### OBJECTIVE:
Rewrite the listing from its first line through the line that contains "center [1768, 64].", putting "Find where to locate" wherever "Identify the location of" appears and leaving everything else the same.

Dataset excerpt
┌──

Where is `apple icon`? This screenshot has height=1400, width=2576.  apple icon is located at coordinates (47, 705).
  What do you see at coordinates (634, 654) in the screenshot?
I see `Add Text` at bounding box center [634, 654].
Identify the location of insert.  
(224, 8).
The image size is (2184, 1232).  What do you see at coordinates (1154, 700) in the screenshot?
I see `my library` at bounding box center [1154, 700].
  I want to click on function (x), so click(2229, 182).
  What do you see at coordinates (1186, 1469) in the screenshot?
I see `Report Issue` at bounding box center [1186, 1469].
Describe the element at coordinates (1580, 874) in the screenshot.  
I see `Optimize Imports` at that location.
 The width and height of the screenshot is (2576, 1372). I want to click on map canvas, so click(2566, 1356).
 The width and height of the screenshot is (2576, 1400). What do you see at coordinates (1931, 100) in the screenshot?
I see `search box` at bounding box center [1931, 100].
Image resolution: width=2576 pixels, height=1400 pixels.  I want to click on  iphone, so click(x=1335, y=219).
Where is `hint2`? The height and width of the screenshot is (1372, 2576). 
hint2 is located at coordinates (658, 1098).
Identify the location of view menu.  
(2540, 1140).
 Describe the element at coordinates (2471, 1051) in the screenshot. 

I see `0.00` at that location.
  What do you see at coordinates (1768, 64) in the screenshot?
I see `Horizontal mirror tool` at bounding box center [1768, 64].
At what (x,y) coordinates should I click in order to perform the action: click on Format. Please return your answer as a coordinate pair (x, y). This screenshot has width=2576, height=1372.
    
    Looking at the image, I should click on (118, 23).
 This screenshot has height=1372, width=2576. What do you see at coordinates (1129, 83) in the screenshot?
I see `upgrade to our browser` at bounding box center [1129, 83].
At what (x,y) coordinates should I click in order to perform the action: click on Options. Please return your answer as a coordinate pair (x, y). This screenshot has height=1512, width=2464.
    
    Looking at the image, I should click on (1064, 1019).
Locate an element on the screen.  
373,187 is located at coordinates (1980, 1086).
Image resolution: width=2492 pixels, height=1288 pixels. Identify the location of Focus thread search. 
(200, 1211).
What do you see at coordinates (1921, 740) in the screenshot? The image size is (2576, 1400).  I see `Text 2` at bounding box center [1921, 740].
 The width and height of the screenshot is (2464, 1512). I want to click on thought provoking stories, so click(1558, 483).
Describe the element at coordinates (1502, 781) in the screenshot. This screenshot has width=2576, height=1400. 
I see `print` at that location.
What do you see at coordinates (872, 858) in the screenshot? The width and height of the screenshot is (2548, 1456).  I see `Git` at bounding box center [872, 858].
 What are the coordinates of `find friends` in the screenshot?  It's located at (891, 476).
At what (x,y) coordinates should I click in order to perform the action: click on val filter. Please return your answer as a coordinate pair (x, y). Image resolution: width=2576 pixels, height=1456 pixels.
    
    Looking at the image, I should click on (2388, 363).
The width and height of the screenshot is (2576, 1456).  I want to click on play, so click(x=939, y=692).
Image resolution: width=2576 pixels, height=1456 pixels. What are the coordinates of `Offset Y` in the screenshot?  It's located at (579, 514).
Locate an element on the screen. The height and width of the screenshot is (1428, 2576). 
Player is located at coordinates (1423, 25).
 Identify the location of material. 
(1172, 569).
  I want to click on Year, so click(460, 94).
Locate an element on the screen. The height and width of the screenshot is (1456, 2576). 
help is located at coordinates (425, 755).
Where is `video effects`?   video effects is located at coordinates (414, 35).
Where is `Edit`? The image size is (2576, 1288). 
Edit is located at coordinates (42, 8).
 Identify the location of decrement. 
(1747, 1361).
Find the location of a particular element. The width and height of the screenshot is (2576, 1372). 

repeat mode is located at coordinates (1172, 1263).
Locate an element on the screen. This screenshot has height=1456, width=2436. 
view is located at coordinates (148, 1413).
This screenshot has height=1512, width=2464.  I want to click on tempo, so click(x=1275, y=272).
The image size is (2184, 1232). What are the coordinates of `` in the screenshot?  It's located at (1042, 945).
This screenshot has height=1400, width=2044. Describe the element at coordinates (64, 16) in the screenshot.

└──

### FINAL RESULT:
Where is `apple icon`? This screenshot has height=1400, width=2576.  apple icon is located at coordinates (47, 705).
  What do you see at coordinates (634, 654) in the screenshot?
I see `Add Text` at bounding box center [634, 654].
Find where to locate insert.  
(224, 8).
The image size is (2184, 1232).  What do you see at coordinates (1154, 700) in the screenshot?
I see `my library` at bounding box center [1154, 700].
  I want to click on function (x), so click(2229, 182).
  What do you see at coordinates (1186, 1469) in the screenshot?
I see `Report Issue` at bounding box center [1186, 1469].
Describe the element at coordinates (1580, 874) in the screenshot.  
I see `Optimize Imports` at that location.
 The width and height of the screenshot is (2576, 1372). I want to click on map canvas, so click(2566, 1356).
 The width and height of the screenshot is (2576, 1400). What do you see at coordinates (1931, 100) in the screenshot?
I see `search box` at bounding box center [1931, 100].
Image resolution: width=2576 pixels, height=1400 pixels.  I want to click on  iphone, so click(x=1335, y=219).
Where is `hint2`? The height and width of the screenshot is (1372, 2576). 
hint2 is located at coordinates (658, 1098).
Find where to locate view menu.  
(2540, 1140).
 Describe the element at coordinates (2471, 1051) in the screenshot. 

I see `0.00` at that location.
  What do you see at coordinates (1768, 64) in the screenshot?
I see `Horizontal mirror tool` at bounding box center [1768, 64].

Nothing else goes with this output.